O importante, para ela, é sempre entrar nos ambiente vestindo um sorriso no rosto. “Temos sempre que pensar nos nossos pacientes. Nos formamos para estar perto e auxiliar. É nessa hora que eles mais precisam de nós, do nosso apoio, da nossa atenção. Assim eles conseguem passar o dia mais tranquilo, com menor sentimento de perda e tristeza.” Isso, para a enfermeira, faz toda a diferença.
Ajudar como a maior recompensa
Há 25 anos, quando entrou no Corpo de Bombeiros, o sargento Francisco Régis de Lima Teixeira foi preparado para ver as datas comemorativas como qualquer outro dia. Afinal, as ocorrências não marcam hora e nem data para acontecer. “Claro que, tendo família, acabamos pensando um pouco, mas a principal preocupação que carregamos é estar preparado para atender a qualquer tipo de chamado.” Em função das festas de fim de ano, são mais frequentes os problemas que ocorrem em função do uso excessivo de bebidas alcoólicas. O sargento também conta que as pessoas viajam para o interior e, despreparadas, entram em lagos e rios, e o resultado são os afogamentos, também acontecimentos sazonais ligados a esse período do ano.

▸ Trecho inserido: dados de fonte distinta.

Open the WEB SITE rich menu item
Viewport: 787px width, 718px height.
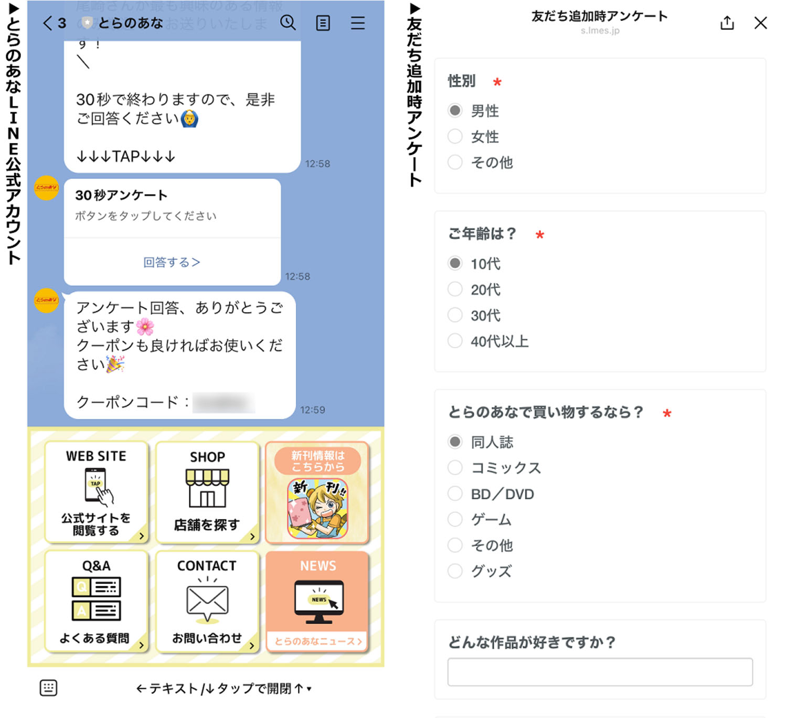pos(95,492)

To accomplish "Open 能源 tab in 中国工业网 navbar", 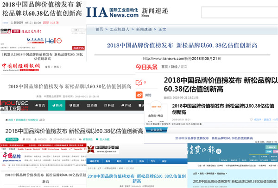I will [x=75, y=105].
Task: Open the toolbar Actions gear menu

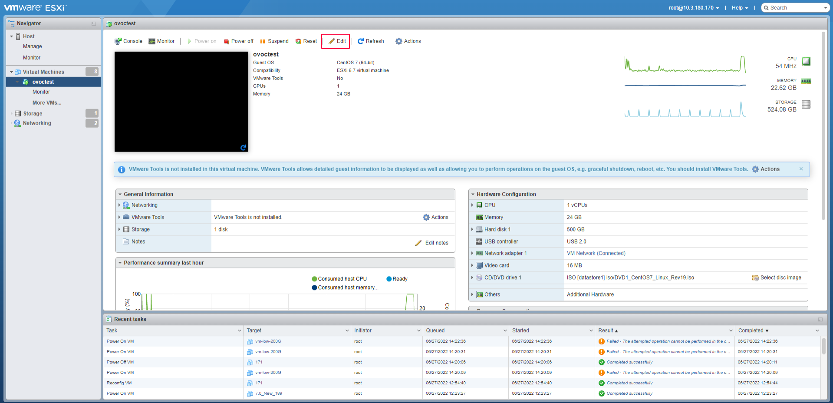Action: 408,41
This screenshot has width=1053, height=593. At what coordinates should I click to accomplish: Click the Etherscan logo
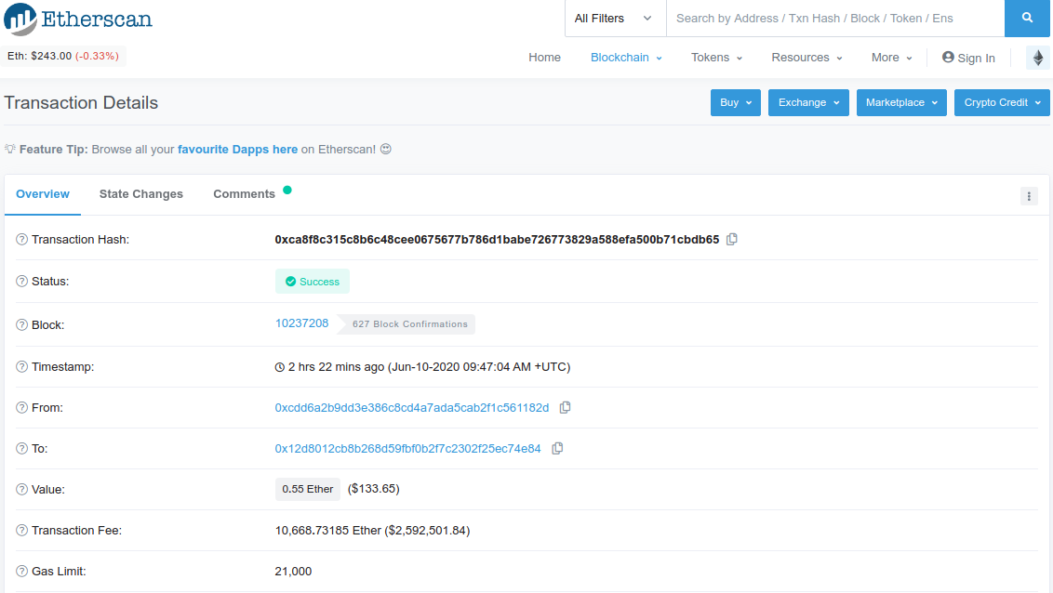tap(78, 19)
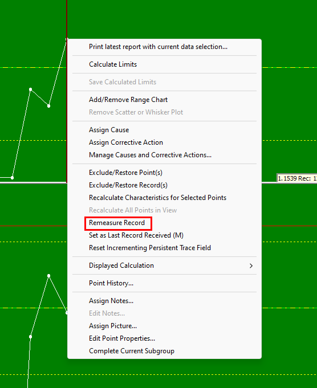317x388 pixels.
Task: Click the Displayed Calculation chevron arrow
Action: coord(251,266)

No ano passado, no entanto, ele estava de férias no Natal. Mas fortes chuvas causaram uma inundação no Bairro Vitorino Braga, onde ele reside em Juiz de Fora. Assim que soube do problema, sem pensar duas vezes, se voluntariou. “Me coloquei à disposição e acabei ajudando a tirar um monte de gente que estava ilhada dentro do ônibus. Ao chegar, me deparei com a guarnição de bombeiros, que estava em ação. Me juntei a eles. Não somos bombeiros apenas quando estamos de plantão. Somos bombeiros 24 horas por dia.”

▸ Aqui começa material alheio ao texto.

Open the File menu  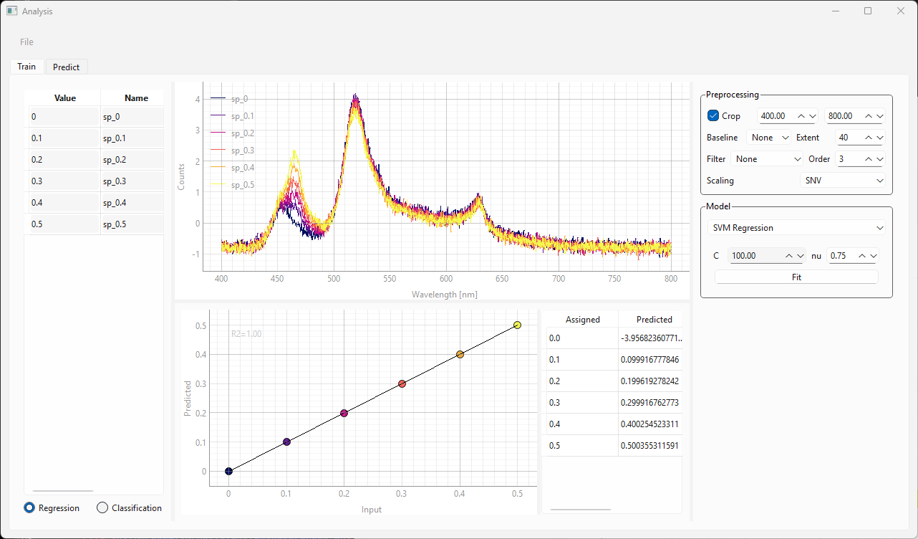point(26,42)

Saber que participou de uma ação que salvou pessoas foi o presente de Natal que ele ganhou. “A sensação de dever cumprido é a maior recompensa que existe. O prazer de colaborar com as pessoas não tem preço. Massageia o ego, alimenta a alma e ultrapassa o valor de qualquer medalha, comenda ou reconhecimento”, diz ele. Nem sempre, no entanto, o desfecho dos chamados é positivo. As coisas ruins, Régis se esforça para deixar para trás. “Fazemos um juramento no ato de formatura: de fazer o possível e o impossível. Mesmo se for preciso sacrificar a própria vida em favor das outras. Ajudar as pessoas é a melhor sensação que existe. Independente do que for, fui treinado e tenho que estar pronto”.
O que diz a lei
No Brasil, as leis proíbem o trabalho em dias de feriado. No entanto, algumas categorias estão liberadas para atuar nessas ocasiões. Entre elas, estão os funcionários de bares, restaurantes, hotéis, unidades hospitalares, supermercados, entre outros. O advogado e professor Flávio Nunes, explica que esses estabelecimentos cujo trabalhadores atuam nos feriados precisam estar atentos às regras de compensação e remuneração diferenciada, em caso de indicação nas normas.
Ainda segundo Flávio, o empregador detém o poder organizacional sobre as escalas. “De acordo com o contrato, ele pode estipular quem vai trabalhar e em que horário. A resistência do empregado em comparecer no expediente em dia de feriado não tem nenhuma legitimidade, por não ser uma determinação ilegal. Lembrando que é dever do patrão observar as regras de descanso remunerado semanal e pagamento diferenciado, caso exista a previsão.”
Nesse ano, conforme Flávio, o número de profissões que podem trabalhar durante feriados aumentou. “A medida provisória convertida na Lei de Liberdade Econômica pela Secretaria do Trabalho ampliou o número de ramos de trabalho que podem atuar durante feriados. Por isso, há uma abertura maior para o funcionamento nesses dias, o que não afasta a obrigação da observação das normas coletivas, do descanso e compensação adequados”, destaca.